Data Vault in LoB applications - why not?

The data vault modelling technique has been created specifically for the data warehouse. It is a rather simple design pattern that is intended to address the shortcomings of 3NF and dimensional modelling at the stable area of the DWH. Here's DV concept in a nutshell:

- There are 3 types of tables: hubs, satellites and links;
- Hubs contain the business keys (e.g. Customer ID) and, for each record, a surrogate key;
- Links are tables that represent relations (in practice turning every relation into the many-to-many variant);
- Satellites have the actual entity data. There can be as many or as few satellites as you wish. Satellites can be attached both to hubs and links (but not to each other). 

In addition to that each table (hub, satellite and link) has a "load date/time stamp" (Load_DTS) and a "record source" column. This way, tracking of data loading is ensured. This pattern easily allows for historic data to be persisted and back-tracked. If an entity's schema changes (e.g. from a certain point in time a company wants to have additional customer information than it had before thereby creating new data fields for "customer"), then a new satellite can be created. For convenience satellite tables have an "end date/time stamp" (End_DTS) column, so that a query can easily find the latest record for an entity. Furthermore, the primary key in a satellite is a combination of the foreign key from the hub (that's the surrogate key, not the business key) and the Load_DTS. Here's an example, directly from Dan Linstedt of how DV implements the Northwind database sample that comes with Microsoft products all the time (typical e-commerce solution).

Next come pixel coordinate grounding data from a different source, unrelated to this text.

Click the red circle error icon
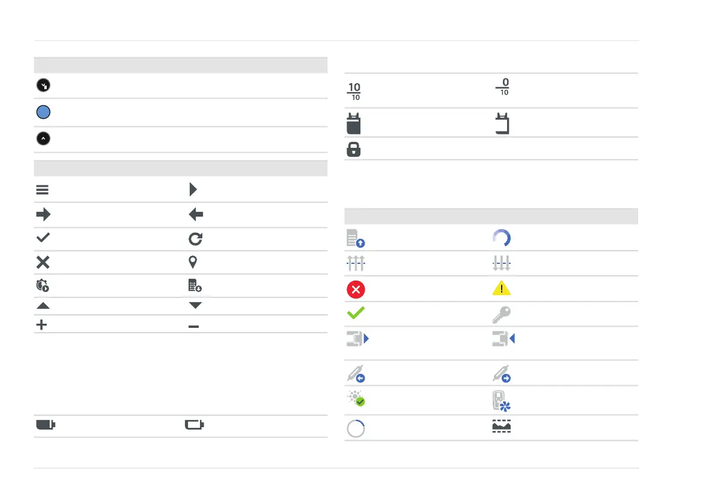[355, 289]
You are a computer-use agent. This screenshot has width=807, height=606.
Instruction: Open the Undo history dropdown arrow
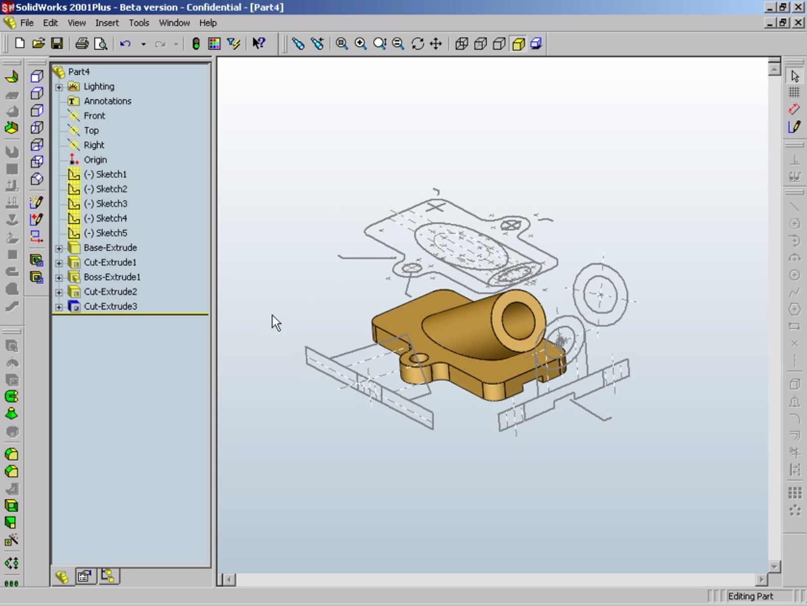point(143,44)
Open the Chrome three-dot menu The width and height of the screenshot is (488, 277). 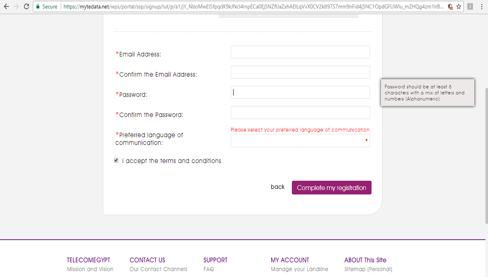coord(481,7)
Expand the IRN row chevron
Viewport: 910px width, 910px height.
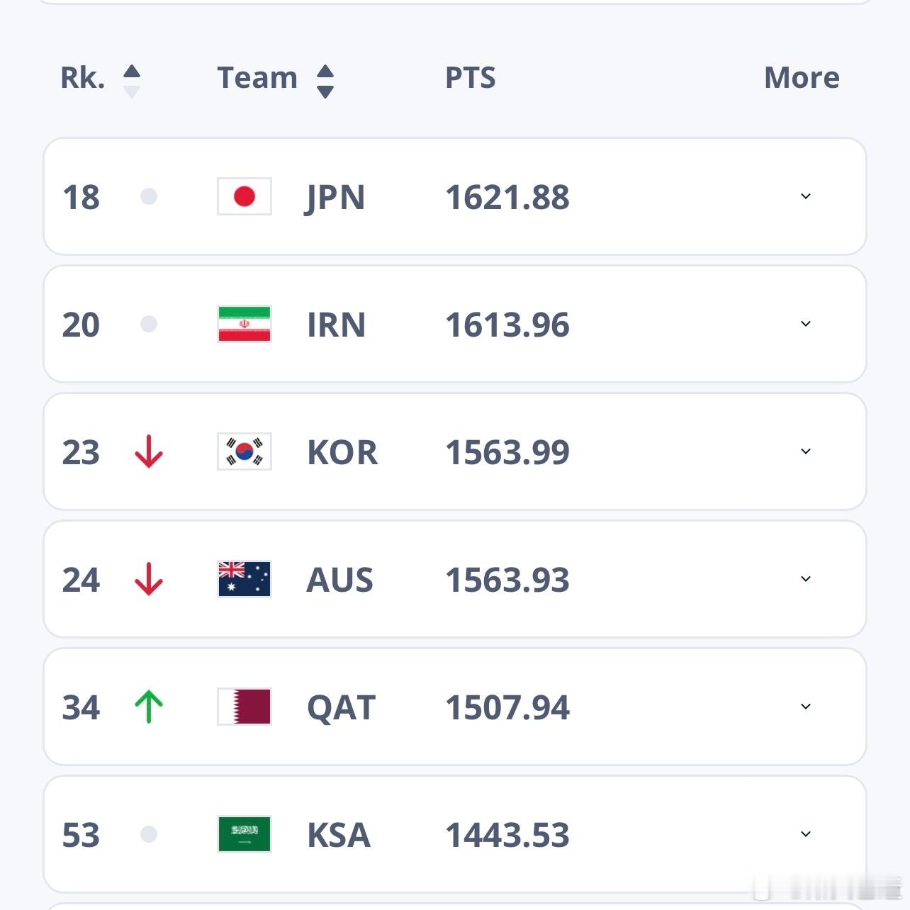(806, 324)
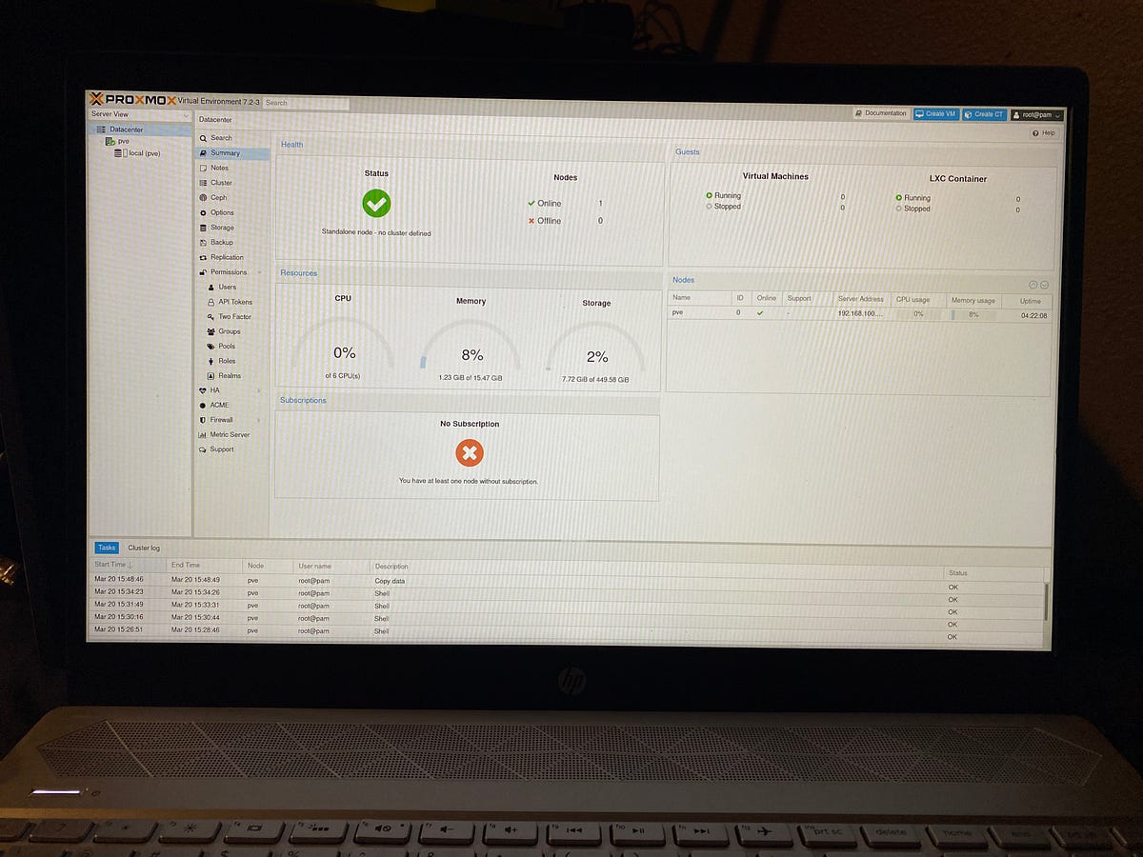Open Backup via its sidebar icon

[x=202, y=242]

It's clear that if a change to a customer occurs (e.g. new street address) they only thing that needs to be done is an insert operation to the satellite table - old data is always kept. If a new field is added to a customer then a new satellite table can be created. This is one of the main arguments for DV: "all the data, all the time". But looking at the example again there is something else that strikes me: what if the company now wants to have specialized data on their customers? For example, they want to distinguish between corporate and private customers. Obviously these have some fields in common and other that are only meaningful for the type of customer that they are. This is the "is a" relation that is always a problem to map to the relational world, especially if one wants to keep historic data, i.e. to see at the data as it was before the schema change. This is business-as-usual for object-oriented but it's always a pain when doing the persistence layer. First, one needs to agree on how the relational model looks like, as there is no specialization relation there. Of course one can add a table for each specialized class and keep the existing Customer table (adding a field for the customer type), flatten the whole thing by adding the extra columns to the existing customer table, or keep only the specialized tables (CorporateCustomer and PrivateCustomer) and dump the original customer table. In any case it's a pain to change the model, to migrate the old data to the new model and to rewrite the persistence layer (so-called O/RM, or object-to-relational mapping). 

As already said, if one wants to keep historic data then it's even more complicated and maintaining the consistency and mapping with the object-oriented world gets more and more complex as new changes come along (e.g. the model can later be further specialized for handling VIP customers).

Enter data vault: all of these shortcomings are suddenly addressed with very small effort and what's more, in a standardised way. In this case, just create 2 new satellite tables for private and corporate customers; that's it. On the application (OO model) extend the customer class to have the 2 subclasses and simply provide the serialisation/de-serialisation methods that write and read to the respective satellite. Job done. 

So why not use data vault for line-of-business (or so-called transactional) applications? A deeper look into how transactions and locking are supported is needed and I intend to try it out sometime. I certainly think it's worth the time.